The day started great. I bought twine and some gloves for dealing with the raspberry thorns. Then I picked out the apple trees we had been discussing. A Honey Crisp that is long storage and great for all uses. And a Harlan Red which is tart like a Granny Smith (Tyler’s favorite apple) and used mostly in baking but can also be eaten right off the tree. They grow well in our zone (4) and grow well together.
When Gus and I returned with the apple trees, I took my inhaler again. Odd to take it so soon…but I was at a greenhouse and considering my allergies to most things that grow…I brushed it aside.
Later in the afternoon I started on the raspberry canes that turned into bushes. I had been watching videos all week about tying up the canes.
I cleared, mostly, a path down the center of the trellis, so I could walk down the center and pick from each side. Last year the middle wasn’t cleared out and I lost out on at least 1/3 of the raspberries hidden amongst the brush. Then I cleared any canes that had grown too far out from the trellis. I separated the canes into north and south and tied them, based on height, to the wires with garden twine. Making a hoop like shape for the extra long canes and tying 4-6 canes together in the hoop. It’s what this guy in Canada did-and I trust Canadian gardeners.
I also cleared out the grass and some invasive vine that was growing throughout the canes. But that wasn’t as much as I anticipated.
It got quite warm doing this and Gus and I went inside to rest and cool down. I used my inhaler…starting to get wary and awfully shaky. A headache began. But I was in the heat! Heat ALWAYS gives me a headache! I was justifying my worsening symptoms because when you have a chronic condition, you have to be more particular about when you need help. And, you get use to not being in tip-top shape, so justification for avoiding medical care becomes easy.
Gus and I went for a walk and I was short of breath right away, so I turned us home soon after he did his business. I took a cold shower (as cold as I could get it) and took a Tylenol for the headache and tried one more puff.

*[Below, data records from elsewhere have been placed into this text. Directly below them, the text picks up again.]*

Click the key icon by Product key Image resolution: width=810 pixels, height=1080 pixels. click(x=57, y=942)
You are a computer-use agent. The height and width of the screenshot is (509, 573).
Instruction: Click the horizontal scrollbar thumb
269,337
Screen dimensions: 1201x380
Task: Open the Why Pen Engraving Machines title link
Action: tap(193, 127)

By 8pm, I was getting worried. I walked down the stairs in our house and couldn’t catch my breath. My breathing sounded like Darth Vader and my headache was getting worse.
I took an at-home Covid test, just to be sure, and put on my O2 monitor. The Covid test was negative. [I have miraculously avoided Covid, flu and colds during the entire pandemic!] I was hovering between 92-93. That’s when I texted my parents and asked for a ride to the ER. My head was pounding and no pursed lips, inhalers, or standing was helping anymore.
It was worse than I thought. My oxygen was in the 80s. My lungs were muffled sounding. My blood pressure was high. No wonder I had a splitting headache. I received prompt care (the ER was basically empty on a Wednesday night during the off tourist season).
So here’s the thing. It’s frustrating. It’s frustrating to have a part of your body work sometimes and stop working others. And it’s a gamble. Do I actually need urgent intervention? Can it wait another day to see my primary doctor? If I had gone in earlier would my symptoms have been severe enough to even be treated? Because that’s what happens. It’s not severe until it is. You aren’t in danger, until suddenly you are. And there can be dozens of instances over a decade where your conditions gets aggravated, but not to the point of needing urgent medical intervention. And if you were to go to the doctor early, they’d just send you home until it got really bad.
Sometimes my body makes me feel like a child. Like I have no control over my life. Like I’m some fragile antique vase that cracks and breaks. There are weeks, months, and years when I can take on anything. And just when I start to feel as if I’ve got a handle on whatever ailment was bothering me, someone throws a ball at the vase and it shatters. And there is nothing I can do about it.
Nothing but, occasionally fix up the raspberry patch or buy some Apple Trees to think about the possibility of a future with delicious fruit.